Adalbert Stifter's stories - all six that I've read, at least - feature eccentric bachelors and semi-bachelors. The priest in Limestone, the hypochondriac in The Forest Path, the gentleman farmer in Brigitta. In Tourmaline and Abdias, the recluses live with their daughters, but the wife is long gone. And The Recluse - there he is in the title*.
Young Victor is leaving his foster mother to go to his first job in another city. First, though, he must visit his uncle, who lives in an abandoned monastery, on an island, in a lake, in the mountains. He requires that Victor walk than take a coach. He's an odd bird:
"Today Victor's uncle was wearing the loose-fitting gray coat in which he had appeared yesterday at the iron grille in the garden. He was now standing on a stool with a stuffed bird in his hand, removing the dust from it with a paintbrush." (p. 221, tr. David Luke)
Victor spends most of his time, and most of the story, exploring, with his dog, the house and monastery and island, and swimming in the lake. The uncle and nephew get along poorly at first, then worse, and finally better.
Near the end, the uncle finally tells Victor why he wanted to see him, in a long scene that mostly consists of the uncle's speech. It's set during a thunderstorm (a little pathetic fallacy to set the mood). Some samples of the uncle:
"[N]o one can give real help, profound help, unless from time to time he can do a deed of force, like hurling a boulder.

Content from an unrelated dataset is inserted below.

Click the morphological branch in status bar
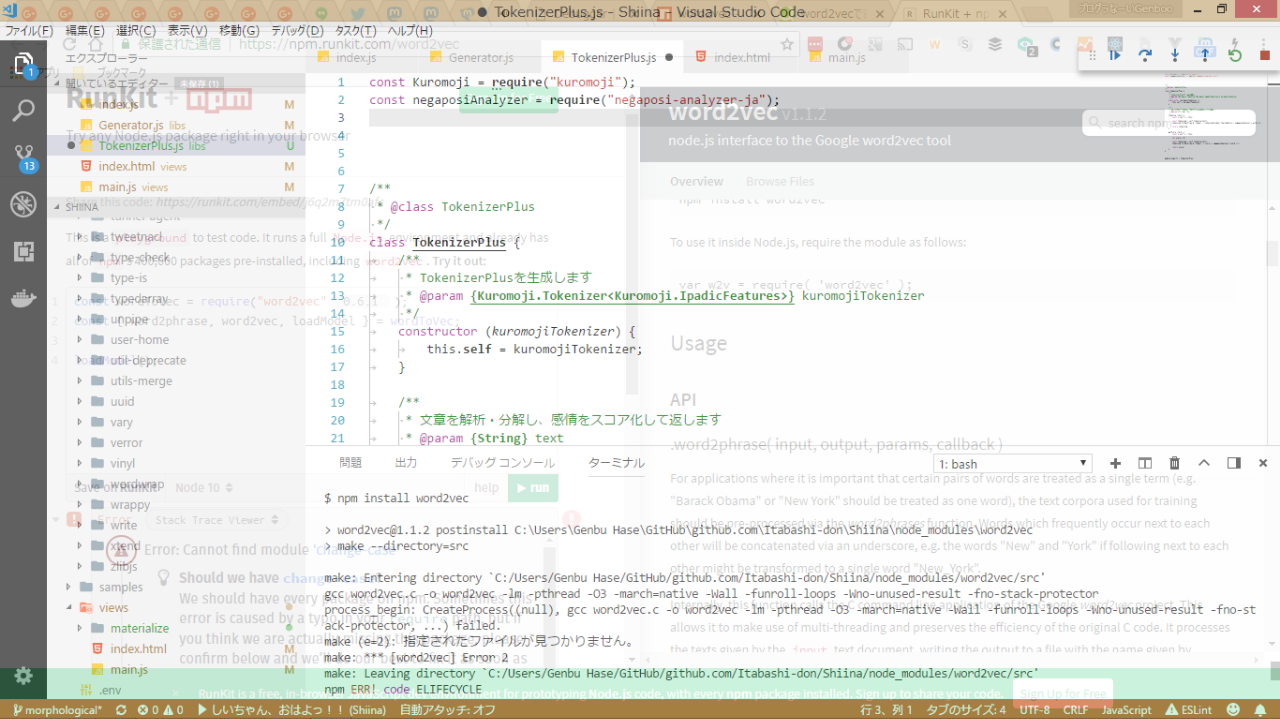 (59, 710)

So if you started work now, the kind of work you could do would at best be work of no use to anyone, and yet it would slowly eat the life out of you.
[O]ld age is a moth in the dusk, an uncanny thing flitting around our ears."
There are several pages of this, some of which is more directly related to the story than this bit. This specific scene is one of the roots of Thomas Bernhard's novels. See his Gargoyles for an extremely close resemblance, if I'm remembering it correctly. It's sounds a bit like Nietzsche, too, doesn't it?
The Recluse is my favorite of these Stifter stories, although I'm not entirely sure why. The blend, seems right, I guess. The mountain landscape is a continual presence in the story, and the descriptions of the mountains or atmospheric effects are generally quite good. The sweetness of the story is smartly balanced over a sort of unsettling sadness.
Here's the last sentence, which strongly reminds me of W. G. Sebald - remember that the story has what most people would call a genuinely happy ending:
"And yet even if he has left other traces of his existence, they too will be obliterated, as all earthly things are obliterated - and when at last everything, even all that is greatest and most joyful, perishes utterly in the ocean of passing days, he will perish the sooner, because everything in him is already declining while he still has breath and while he still has life." (p. 276)
* Pushkin Press will soon issue a new translation, titled The Bachelors. I read the David Luke translation, Limestone and Other Stories.
Thanks for these posts on Stifter, I suppose at this time of year perhaps I should be reading Rock Crystal or Jewel, but am waiting for a copy of The Recluse from my local library and am really looking forward to reading my first Stifter.
ReplyDeleteMy pleasure! I am now reading a Stifter novel that is sort of The Recluse expanded to preposterous length.